A Quick Note About These Recipes

This blog is a labor of love and a work in progress. I hope to have all of my personal recipes translated and uploaded by November of this year. I have a LOT of recipes, some loaded into several spreadsheets on my computer, some filling notebooks and journals, with others written on flash cards or scraps of paper scattered throughout my home. Add the revisions of recipes tucked into (or written directly onto the pages of) about 2 floor to ceiling shelving units worth of cookbooks, and you have an idea of my life-long obsession with food.

I list measurements in both US Standard and Metric weights because I live in the US, but have family and friends who live in the UK. This is also why I list both Farenheit and Celsius temperatures.  There are other types of temperature scales (Kelvin comes to mind), but I am not as familiar with them, and until I get a better feel for the conversion rates for them, I am reluctant to set anyone up to burn otherwise good food.

My favorite free online metric conversion site can be found here: http://www.metric-conversions.org – all you do is choose what needs to be converted to what, and plug in the numbers.

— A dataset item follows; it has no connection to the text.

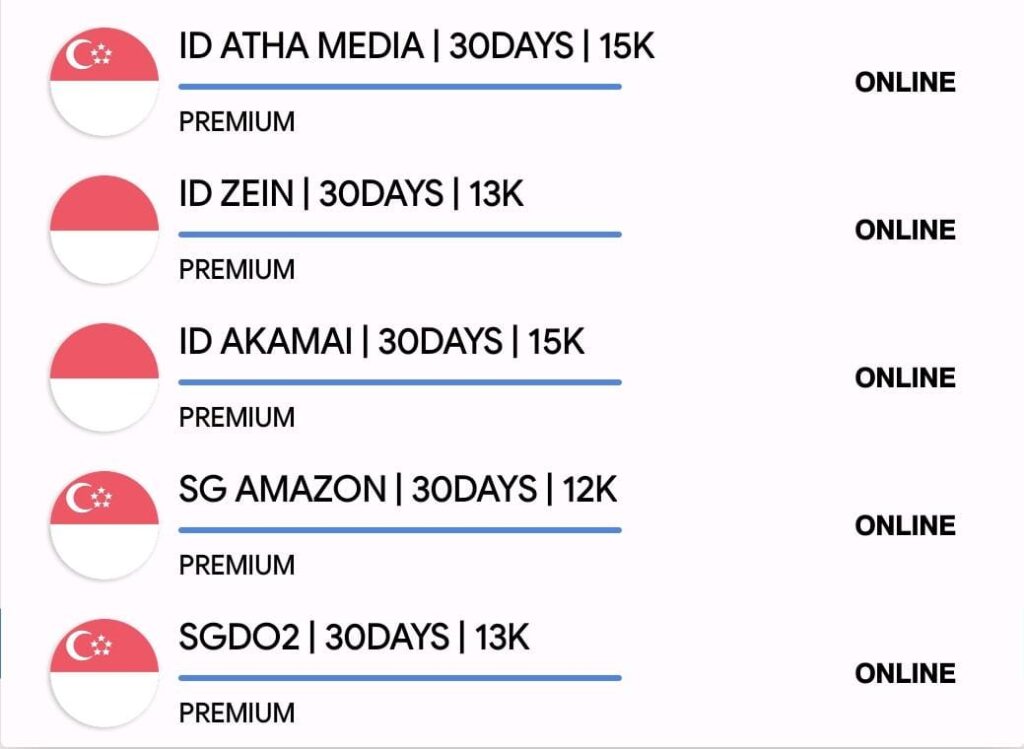This screenshot has width=1024, height=749.
Task: Click the flag icon beside ID ATHA MEDIA
Action: point(104,82)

What My Abbreviations Mean:

wz stands for weight ounce

fz stands for US fluid ounce (I know there is a very slight difference between the US and UK fluid ounces, but I have been unsuccessful working out the exact conversion to my satisfaction. All liquids are weighed on my kitchen scale).

L stands for litre

mL stands for millilitre

g stands gram

kg stands for kilogram

# stands for pound

F stands for Farenheit

C stands for Celsius

tsp stands for US teaspoon

TBS stands for US tablespoon

A pinch works out to roughly 1/8 tsp, but isn’t meant or required to be an exact measure

Scaling Recipes:

If you like a recipe, but need to increase it by more than double or decrease to less than half, please send me a note so I can give you the proper measurements and adjusted cooking times.  Ratios of many ingredients don’t change exponentially in most recipes – especially baked goods and sauces.

Ingredient Substitutions:

All of my ingredients are, by nature, things I have access to here at home. Whenever possible, I will try to list alternate names (or full substitutions) when I know about them. If a recipe contains something you are unfamiliar with, put a comment under that recipe indicating what you cannot find, and I will be happy to find out what you can use in your neck of the woods.

Special Requests:

Please allow me a day or two to reply to your request. Scaling is pretty quick, but sometimes ingredient substitutions take a bit of research, and with time differences, it can take a little extra time. I will get your answer for you as quickly as I possibly can, though.